Since the late thirties, Dimitri Tiomkin had scored almost a picture per year, amassing an enormous C.V. for many classic westerns, historical epics, dramas, and suspense films, and The Fall of the Roman Empire represents one of his last major works before essentially retiring in 1970.

Fall was also the second of three scores for producer Samuel Bronston, the impresario known for bringing sprawling big budget productions to international audiences, with matching epics scores. Tiomkin’s other works – 55 Days at Peking [M] (1963), and Circus World (1964) – aren’t as potent as Fall perhaps because the ancient Roman backdrop allowed Tiomkin to indulge in musicological research, and filter his discoveries through his own oddball blend of bombast, idiosyncratic brass performances, penchant for gushing strings, and a level of melodic ebullience few contemporaries could maintain over the course of a lengthy film.

Fall also has all the elements of a great epic, including a sweeping love theme that’s also a dirge when performed with a cathedral organ, and a melancholy theme for unfulfilled romance. There’s also the heavy use of brass which blare out the heroic theme (“Fanfares and Flourishes”) for the action cues, plus the composer’s boisterous writing which gives flat scenes energy, and further pushes the impact of already kinetic action montages.

La-La Land’s CD packs together all available material from prior releases, as well as new bonus material into the longest record of the original score tracks. A major problem with the Bronston productions was the mounting disorganization and financial unaccountability which led to the producer’s downfall, and ensured archival elements weren’t properly preserved.

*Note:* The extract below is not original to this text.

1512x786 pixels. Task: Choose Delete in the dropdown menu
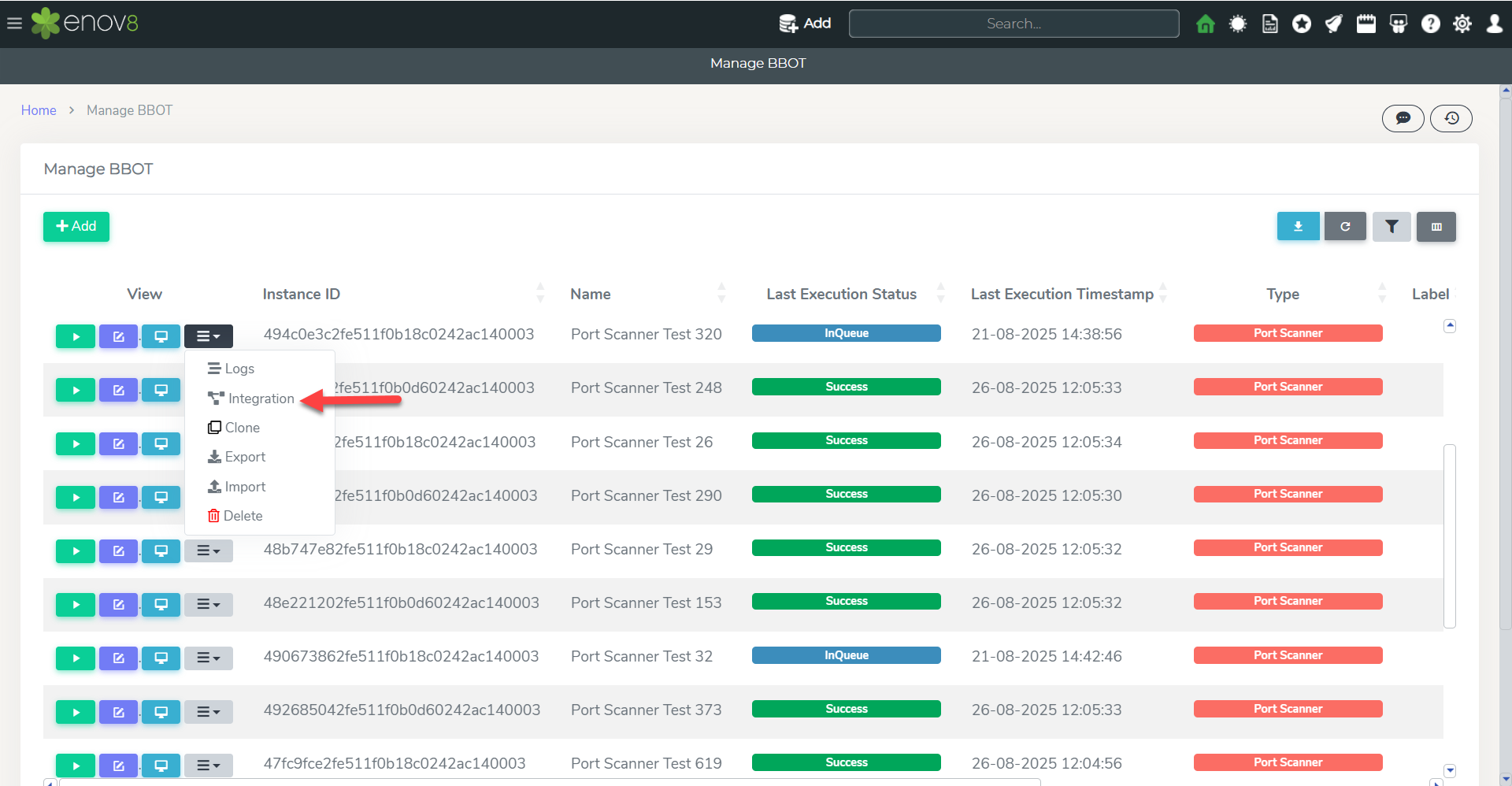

Even Miklos Rozsa’s El Cid [M] (1961) didn’t survive beyond a few scant cues which producers were able to lift from the mixed soundtrack. Whereas Rozsa recorded a wholly separate soundtrack album for that score, Tiomkin recorded just an extra cue for the original LP release, making the Columbia album a faithful presentation of the original music, albeit more brief.

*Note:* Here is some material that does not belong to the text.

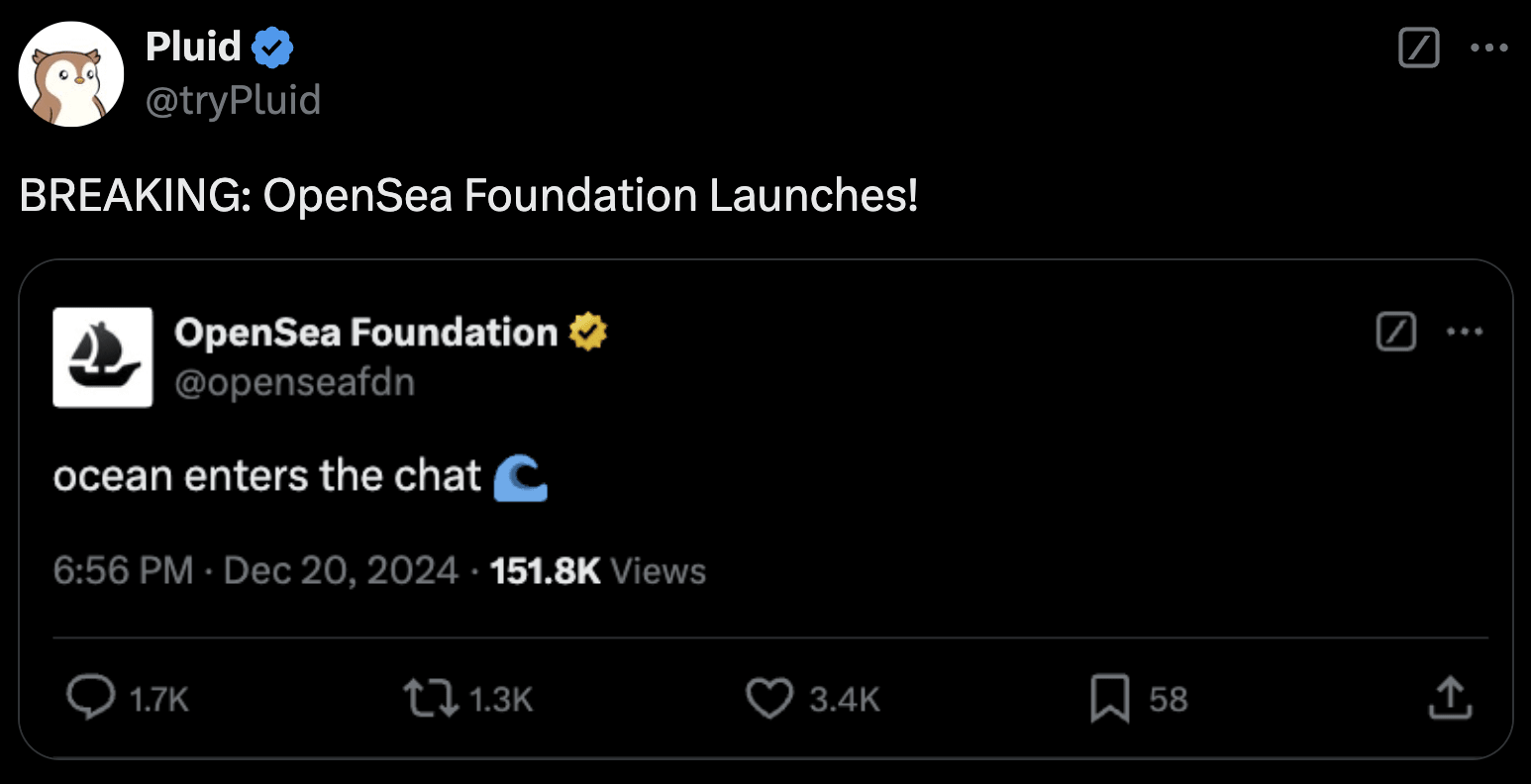
Task: Click the OpenSea Foundation account name
Action: coord(365,333)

LLL’s CD includes the Columbia material and extra cues from the 1991 Cloud Nine CD, plus a bonus suite of 8 mono tracks likely lifted from the film’s rear surround tracks. (The CD’s liner notes are sparse on any restoration details.) Although it would’ve been more pleasing to integrate all of the cues to create a chronological narrative, LLL’s CD is still a solid production, with detailed liner notes on Bronston, the film’s production, and Tiomkin’s writing of the score (which is perhaps one of his more accessible works).

Tiomkin’s sound is big and often furiously energetic even in scenes where there are no grand battles or chase scenes, yet his style was a perfect match for the film’s epic scope, and the conflicts between a Roman Emperor (played with beautiful bravado by Christopher Plummer) and rival Livius (Stephen Boyd). There’s an inherent dourness to Plummer’s character, if not scenes where political intrigue takes place in grim, chilly forest locations, but the film’s mood is frequently injected with the composer’s outrageous style, such as the flaring, shrill brass in “Dawn of Love,” or unsubtle nods to the composer’s idol, Tchaikovsky, in the swirling, dance-like “Persian Battle.”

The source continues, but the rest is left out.